“Советский или красный граф” Алексей Толстой, как его называли в писательских кругах, пытался помогать по-своему. Ахматова была польщена бурным выражением чувств с его стороны, принимала от него продукты, но и тяготилась шумными восторгами и непомерными похвалами.
Однажды Толстой решил проведать Анну Андреевну в ее келье. Лестница, по которой надо было подниматься на второй этаж, была шаткая, валкая и разбитая, как вспоминала потом комендантша дома Полина Железнова.
Будучи грузным и не очень здоровым человеком, Толстой тяжело поднимался по лестнице, часто останавливался и тяжело дышал. За ним шли два сопровождающих товарища, нагруженные корзинами с продуктами.

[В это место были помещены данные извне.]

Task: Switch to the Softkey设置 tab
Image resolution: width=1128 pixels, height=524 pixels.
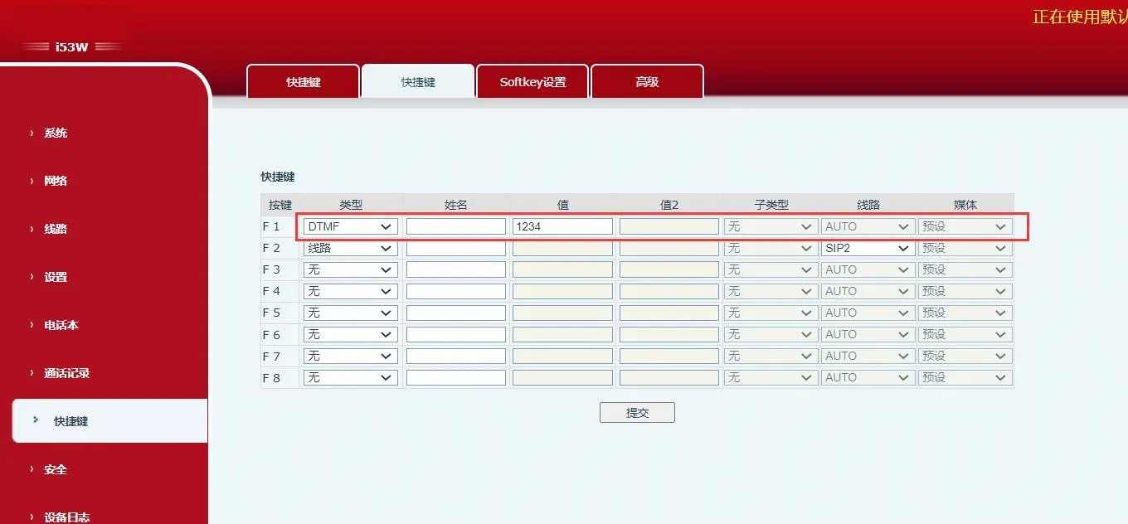Action: click(x=532, y=82)
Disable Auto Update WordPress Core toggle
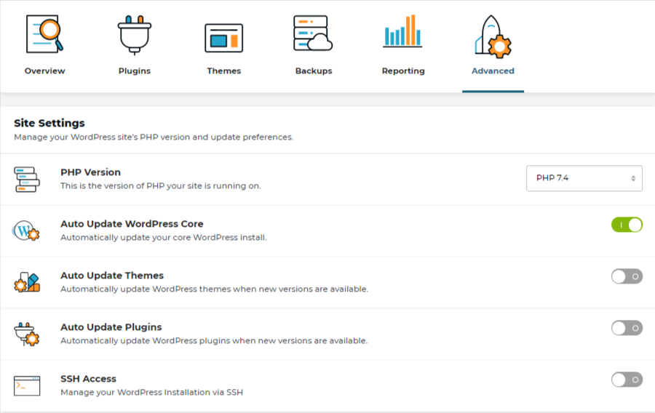 [x=627, y=225]
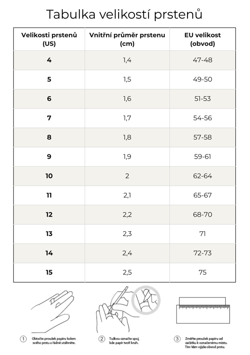Click the "EU velikost (obvod)" column header

coord(203,39)
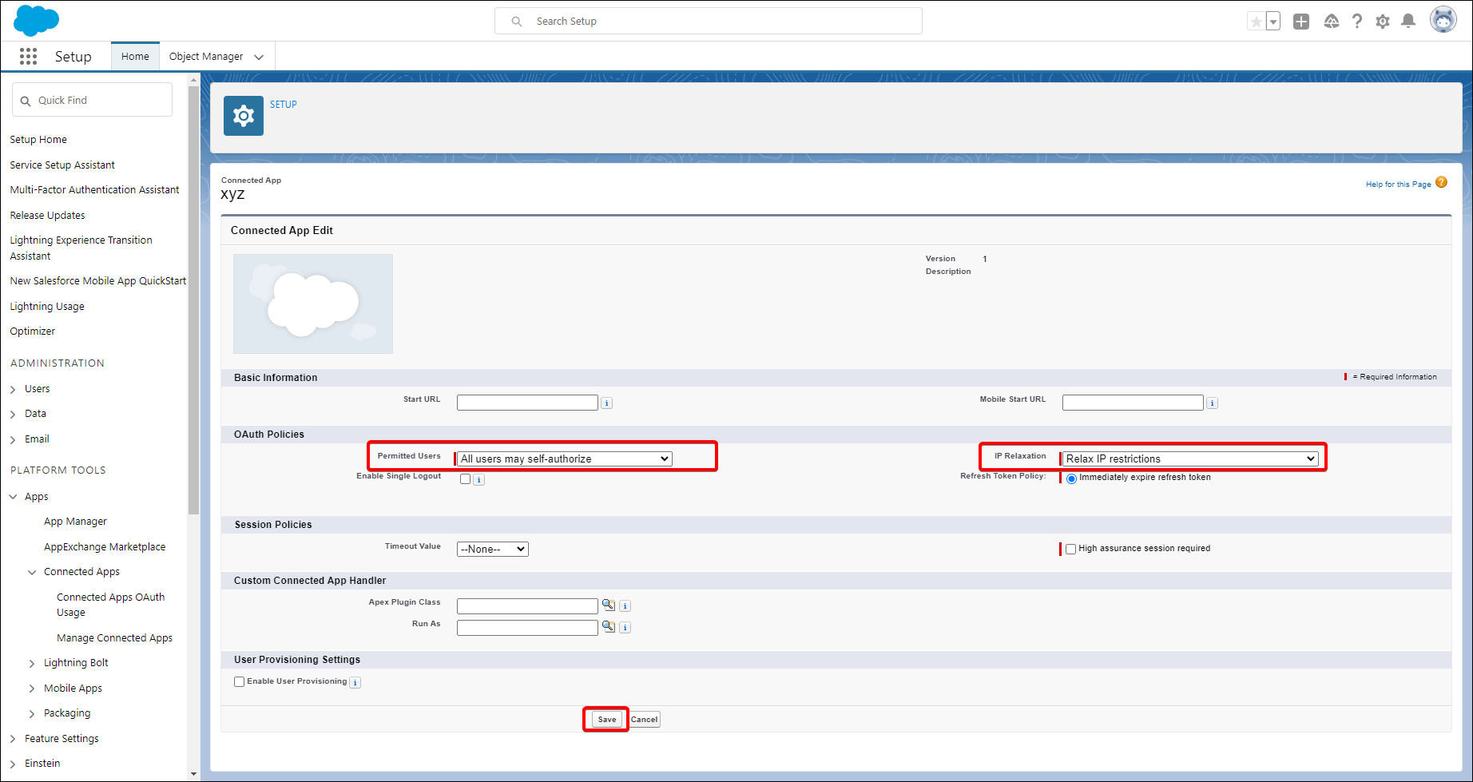Click the Run As lookup icon
Screen dimensions: 1473x782
[609, 627]
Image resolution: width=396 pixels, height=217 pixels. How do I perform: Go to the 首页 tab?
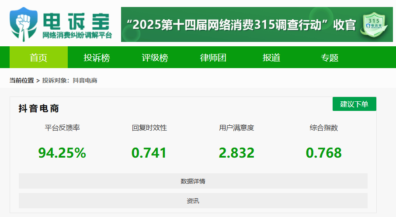(x=38, y=58)
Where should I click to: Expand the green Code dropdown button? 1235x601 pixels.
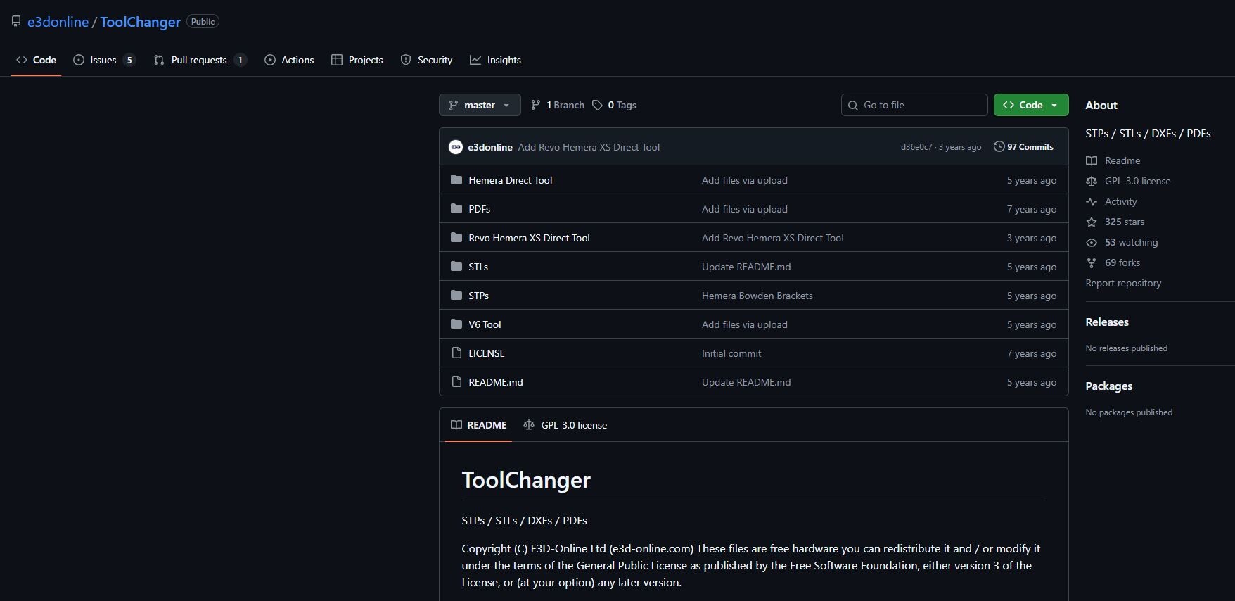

Ахматова вышла к нему и сказала: “Здравствуйте, граф!” Он поцеловал ей руку, и они пошли к ней в комнату. Когда гости ушли, почти все продукты были розданы моментально [129].
В марте 1942 года Алексей Толстой предложил Ахматовой переехать в дом академиков, но она отклонила это предложение. За комнату надо было платить 200 рублей, а таких денег у нее не было.
Лидия Чуковская писала в “Ташкентских тетрадях”:
Сообщила, что никуда не поедет. “Здесь я, платя 10 рублей за комнату, <могу> на худой конец и на пенсию жить. Буду выкупать хлеб и макать в кипяток. А там я через два месяца повешусь в роскошных апартаментах”.
Весь дом ликует по поводу ее решения. Рассказывают, что Цявловский вдруг кинулся целовать ее руки, когда она несла выливать помои[130].
В доме на Карла Маркса Ахматовой очень помогала по хозяйству жена драматурга Исидора Штока, до своего отъезда в середине 1942 года. И жена драматурга Радзинского, мать ныне известного писателя и драматурга Эдварда Радзинского, который с родителями тоже находился в Ташкенте. Радзинская постоянно отоваривала карточки, убиралась в ее комнате.
Шток и его жена были соседями Ахматовой по общежитию, слушателями ее поэм, помощниками в быту.
К тому же, – писала Л. Чуковская, – Исидор Владимирович, весельчак и остроумец, развлекал Анну Андреевну своими каламбурами. Когда Штоки уезжали, <…> Ахматова сделала им драгоценный подарок: собственноручно переписанный экземпляр “Поэмы без героя” 1942 года[131].
Помощь Ахматовой, которая осуществлялась абсолютно добровольно многими ее почитателями, раздражала некоторых обитателей дома.
Оказывается, там есть целая когорта дам-вязалыциц – во главе с мадам Лидиной, – вспоминала Лидия Корнеевна, – которые возмущены тем, что NN сама не бегает за пирожками, а ей радостно их приносят, что Цявловский носит ей обед, что Волькенштейн кипятит чайник и т. д. Стихов ее они не читали, лично с ней не знакомы, но рабьи души не могут вынести, что кто-то кому-то оказывает почет без принуждения, по собственной воле[132].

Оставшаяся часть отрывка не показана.